:: TEXT
Step 3: Improve your security posture Before applying for coverage, ensure:
- Multi-factor authentication on all exchange accounts
- Multi-signature setup for significant self-custody holdings
- Separation of duties for employee-managed Bitcoin
- Documented custody procedures
Step 4: Request quotes from multiple insurers The market is thin. Get quotes from at least 3–4 insurers/syndicates. Pricing varies significantly.
Step 5: Consider a professional custodian If your business holds significant Bitcoin, moving to a regulated custodian (Gemini Business, Coinbase Prime, Anchorage Digital) may be cheaper than trying to insure self-custody. Custodians carry institutional insurance as part of their service fee.
The Cost-Benefit Question
Insurance isn't free. For business Bitcoin holdings:
- A $100,000 BTC position with commercial crime coverage might cost $500–$2,000/year
- A $1M BTC position at a regulated custodian (with their insurance) might cost 0.5% AUM = $5,000/year
- A $1M BTC position in a 2-of-3 multi-sig self-custody setup with no insurance might cost $0/year — but requires excellent security discipline
The strongest argument against Bitcoin insurance: proper multi-sig custody makes the probability of loss so low that insurance premiums may exceed expected losses. The strongest argument for it: insurance provides certainty and is required by some business governance policies.
::::
:: EXTRACTED ENTRIES
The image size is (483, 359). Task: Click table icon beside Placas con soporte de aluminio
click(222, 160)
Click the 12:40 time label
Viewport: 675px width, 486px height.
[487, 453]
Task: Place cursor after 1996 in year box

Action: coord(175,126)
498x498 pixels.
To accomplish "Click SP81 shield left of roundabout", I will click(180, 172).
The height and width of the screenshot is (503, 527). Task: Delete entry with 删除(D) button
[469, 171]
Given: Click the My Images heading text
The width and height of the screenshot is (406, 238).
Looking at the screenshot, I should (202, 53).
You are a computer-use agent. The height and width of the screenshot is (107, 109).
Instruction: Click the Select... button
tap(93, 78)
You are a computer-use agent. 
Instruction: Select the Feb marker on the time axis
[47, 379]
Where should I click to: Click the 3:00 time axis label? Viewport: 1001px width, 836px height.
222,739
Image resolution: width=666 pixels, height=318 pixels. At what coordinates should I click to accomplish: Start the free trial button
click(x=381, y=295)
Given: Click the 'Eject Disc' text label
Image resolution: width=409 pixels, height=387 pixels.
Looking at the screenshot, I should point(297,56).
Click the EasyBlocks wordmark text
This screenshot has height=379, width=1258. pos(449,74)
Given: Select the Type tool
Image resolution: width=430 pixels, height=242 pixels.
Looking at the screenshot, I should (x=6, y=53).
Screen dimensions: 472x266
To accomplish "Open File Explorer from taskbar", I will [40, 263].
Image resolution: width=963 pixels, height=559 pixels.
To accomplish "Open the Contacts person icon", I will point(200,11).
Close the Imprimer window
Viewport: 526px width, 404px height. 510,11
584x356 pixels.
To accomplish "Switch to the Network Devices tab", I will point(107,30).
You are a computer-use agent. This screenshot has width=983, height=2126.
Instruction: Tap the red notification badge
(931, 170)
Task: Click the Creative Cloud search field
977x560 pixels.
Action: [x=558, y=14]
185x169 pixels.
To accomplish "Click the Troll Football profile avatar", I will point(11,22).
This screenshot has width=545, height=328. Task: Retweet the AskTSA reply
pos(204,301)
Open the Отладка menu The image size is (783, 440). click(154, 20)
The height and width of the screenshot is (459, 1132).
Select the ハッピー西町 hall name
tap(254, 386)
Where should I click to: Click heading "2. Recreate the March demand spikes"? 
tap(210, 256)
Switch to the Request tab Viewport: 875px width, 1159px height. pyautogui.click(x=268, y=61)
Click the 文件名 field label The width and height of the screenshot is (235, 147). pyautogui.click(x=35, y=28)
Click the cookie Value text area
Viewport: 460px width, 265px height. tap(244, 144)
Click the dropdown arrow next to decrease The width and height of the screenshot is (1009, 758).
::::
#### TASK LIST:
1. In the text on Bitcoin insurance, from how many insurers should a business get quotes?
2. Write the next part of the text on Bitcoin insurance, picking up after its final sentence.
The data has no connection to the text on Bitcoin insurance.

#### WRITTEN RESPONSES:
1. At least 3–4 insurers or syndicates.

2.
Bottom Line
Standard business insurance doesn't cover Bitcoin. Getting coverage requires:
- A specialty broker who understands digital asset risk
- Commercial crime or cyber policies with cryptocurrency endorsements
- Documented, security-forward custody procedures
- Willingness to pay above-average premiums for non-standard risk
For businesses holding Bitcoin as a significant treasury asset, the options are: (1) use a regulated custodian with institutional insurance, (2) self-custody with strong multi-sig and no insurance, or (3) specialty insurance through Lloyd's-backed syndicates or Bitcoin-native insurers.
Frequently Asked Questions
Does a standard business owner's policy (BOP) cover Bitcoin theft? Almost certainly not. Standard BOP policies cover physical property and specified perils. Bitcoin is digital and not listed as covered property in standard BOP language. Some insurers may add a digital assets endorsement, but this requires specific request and underwriting.
Can employees steal company Bitcoin, and will insurance cover it? Employee theft of Bitcoin can be covered under commercial crime insurance (employee dishonesty coverage) if the policy includes a cryptocurrency endorsement. Standard commercial crime policies without a crypto endorsement typically don't cover digital asset theft.
Does cyber insurance cover ransomware paid in Bitcoin? Some cyber policies include ransomware payments as a covered loss — including payments made in Bitcoin. Coverage varies significantly by insurer and policy. Confirm with your cyber insurer whether ransomware Bitcoin payments are included before assuming coverage.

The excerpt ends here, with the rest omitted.